Sonicade wrote:It's always so impressive to me how the simplest of chord progressions can make such beautiful music.

Part of the reason is that there are only four functions in harmony, and technically, you only need to fulfil one of them.

The functions are tonic, dominant, subdominant, and transition.

Without understanding a single thing about what those words mean, many of us use those functions unconsciously when we compose. Any tonality can be considered tonic, but any composer that understands that probably doesn't need to study harmonic theory very much; the types of chords and tonalities that make up the other functions depend on what the tonic tonality is.

To reduce this to the complete basics, in the key of C major, the tonic chord is C, and its melodic scale tonality is the C major scale. I think everyone that has ever composed for SDCompo knows how the tonic works, at least at an unconscious level.

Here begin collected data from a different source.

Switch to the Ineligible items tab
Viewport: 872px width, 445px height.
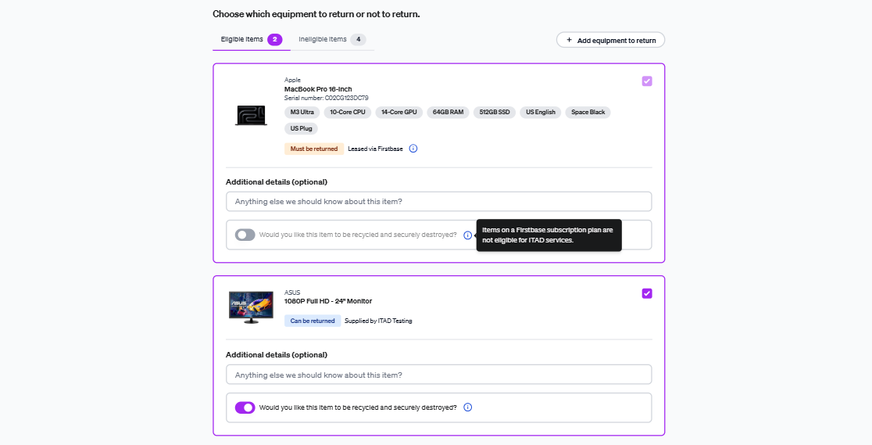pos(332,40)
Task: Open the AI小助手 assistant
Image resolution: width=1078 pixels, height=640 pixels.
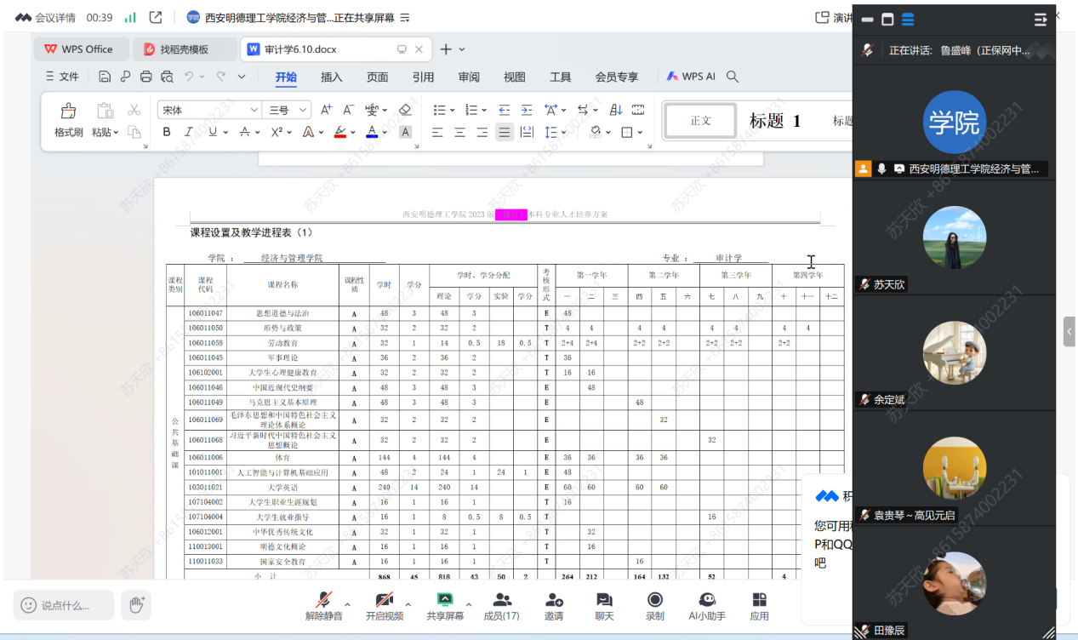Action: click(x=706, y=605)
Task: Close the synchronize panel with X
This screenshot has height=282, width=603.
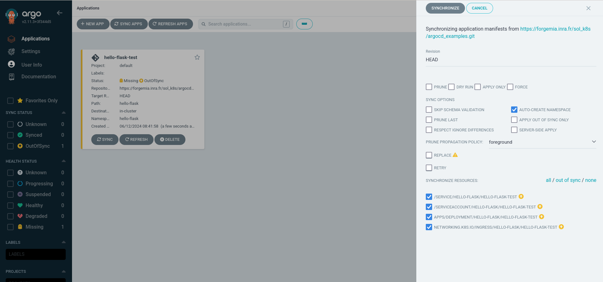Action: pos(588,8)
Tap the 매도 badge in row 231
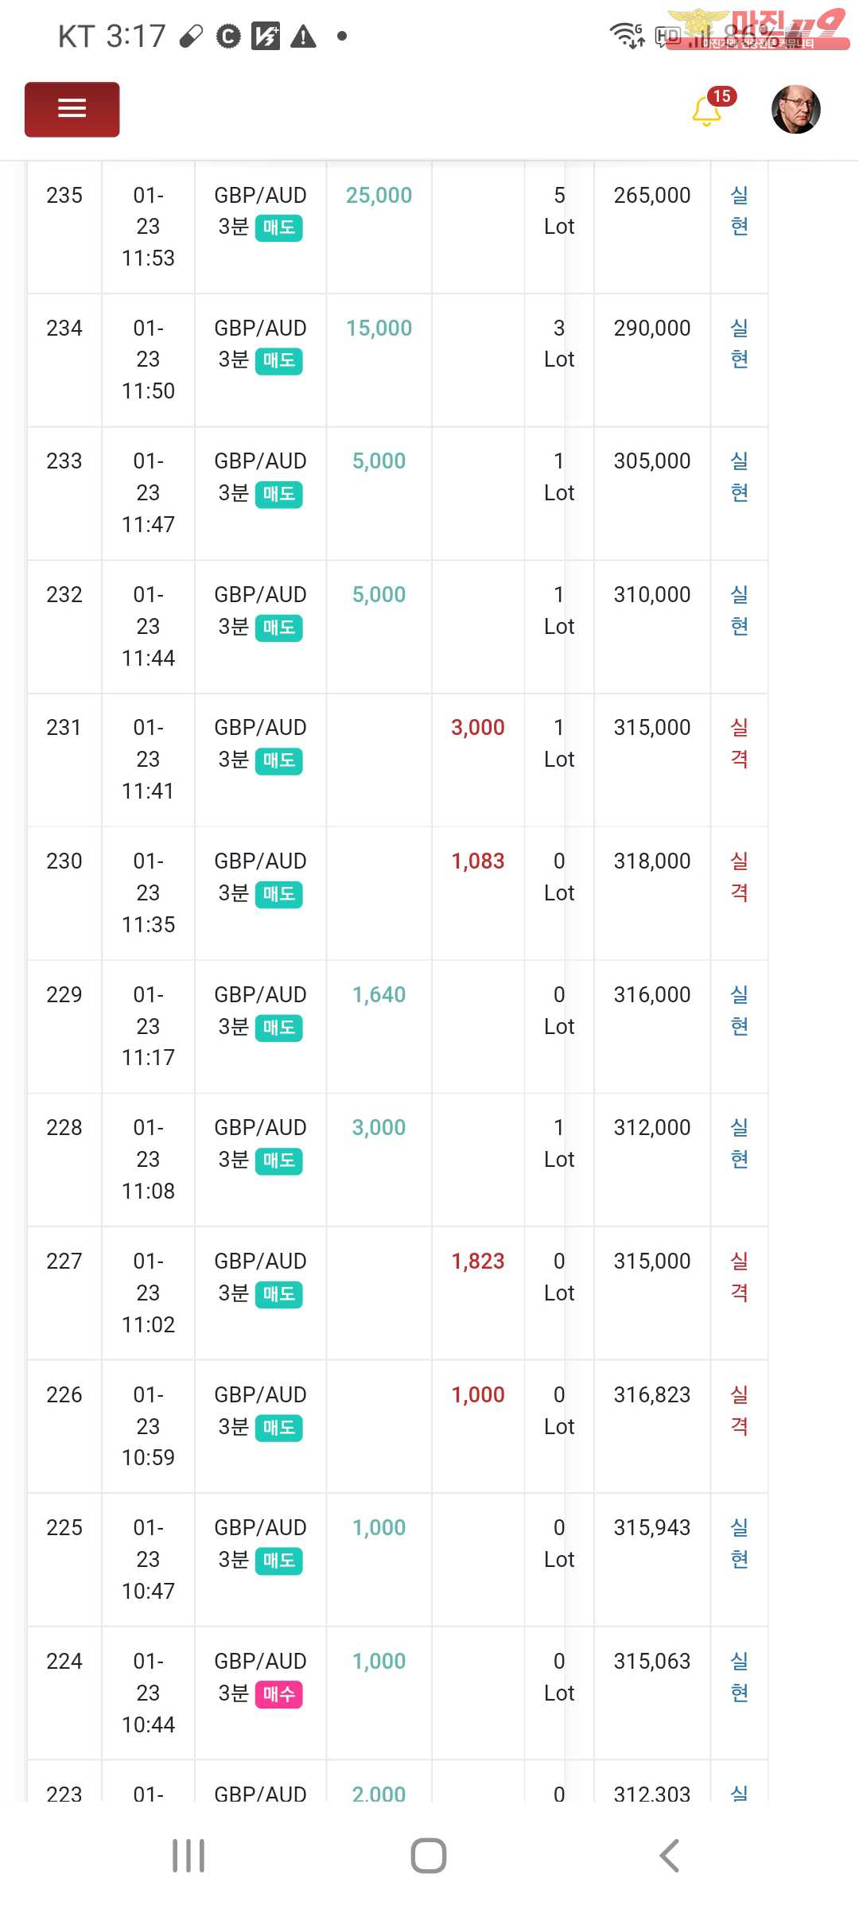Viewport: 859px width, 1909px height. pos(278,760)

The dominant function is the strongest tonality away from the tonic, which in C major, is G. If you know enough about alternate scales, modes, and such, you may know that you can, for example, play in C with a flatted seventh and then that gives Bb the dominant function, it becomes the new "strongest" chord apart from the tonic C. The dominant chord is the chord that turns the proverbial final corner and brings you back to the tonic.

The subdominant function is the moderate-strength tonality. In classical C major, that is normally F, though Dm can share or take that job, as is often the case in "standards" Jazz. Naturally, this also changes with key and mode scale and so on. It is often the first chord you are looking for when you want to abandon the tonic chord.

The transitional function is a weak name for the weakest of chords- any sound that does not fulfil one of the three above functions must therefore be intended to guide the listener between them (if you are not making dissonant racket) and is considered to be making a transition from one to the other.

Without taking a single class, the most important thing to consider is what a collection of notes will bring out in the listener at a psychological level. The dominant chord isn't very dominant (strong) if you visit it too often; repetition creates the sense familiarity that defines the tonic function. I expect that most of the visitors to SDCompo understand (unconsciously if not academically) that you can drive tension in ways other than through harmony (like through rhythm, addition and subtraction of phrases, tempo, volume dynamic, and timbre/filter adjustments,) so that you can actually stick to one chord/scale throughout a song, setting up a gigantic surprise on the only moment when the chord or key changes.

Feel free to ask any questions, or to ask for simplification, especially those of us that don't read English as a first language. If you want, I may try to record some examples of what particular changes, scales, and chords should sound like.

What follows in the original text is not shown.